Sentinel Introduction

Sentinel is an Alibaba open-source throttling component for distributed service architectures. Taking traffic as its breakout point, Sentinel helps developers ensure the stability of microservices in various ways, such as traffic throttling, traffic shaping, circuit breaking, and adaptive system protection. Sentinel has supported core traffic scenarios during Alibaba’s Double 11 Shopping Festivals over the past 10 years, such as flash sales, cold start, load shifting, cluster flow control, and real-time stopping downstream unavailable services. It is a powerful tool to ensure the high availability of microservices. It supports programming languages such as Java, Go, and C ++. It also provides Istio/Envoy global traffic throttling support in order to provide Service Mesh with high-availability protection.

Earlier this year, the Sentinel community announced the launch of Sentinel Go, which will provide native support for high-availability protection and fault tolerance for microservices and basic components of the Go language.

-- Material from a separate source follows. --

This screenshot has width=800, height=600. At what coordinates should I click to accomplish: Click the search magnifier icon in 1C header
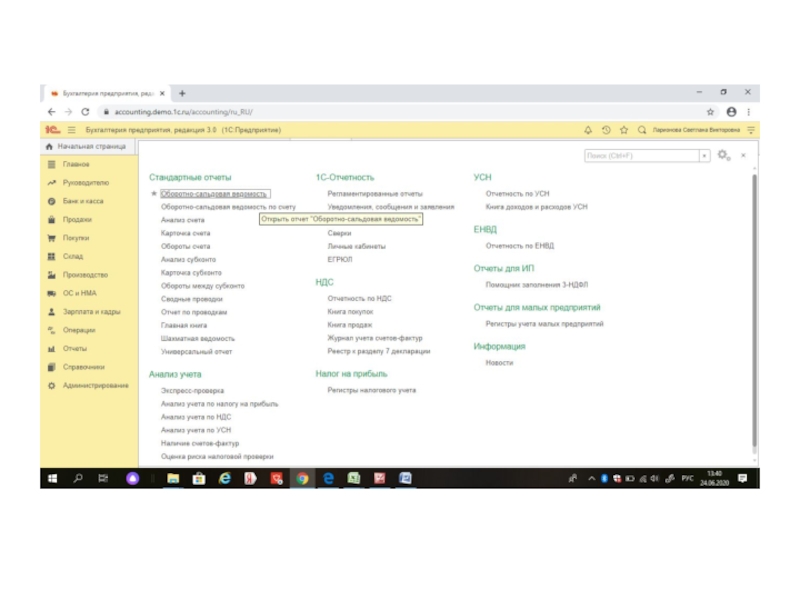pyautogui.click(x=642, y=130)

This marks a new step for Sentinel towards diversification and cloud native mode. In the past six months, the community has released nearly 10 versions, gradually aligning the core high-availability protection and fault tolerance capabilities. Meanwhile, the community is continuously expanding the open-source ecosystem by working with dubbo-go, and other open-source communities such as Ant Financial Modular Open Smart Network (MOSN) community.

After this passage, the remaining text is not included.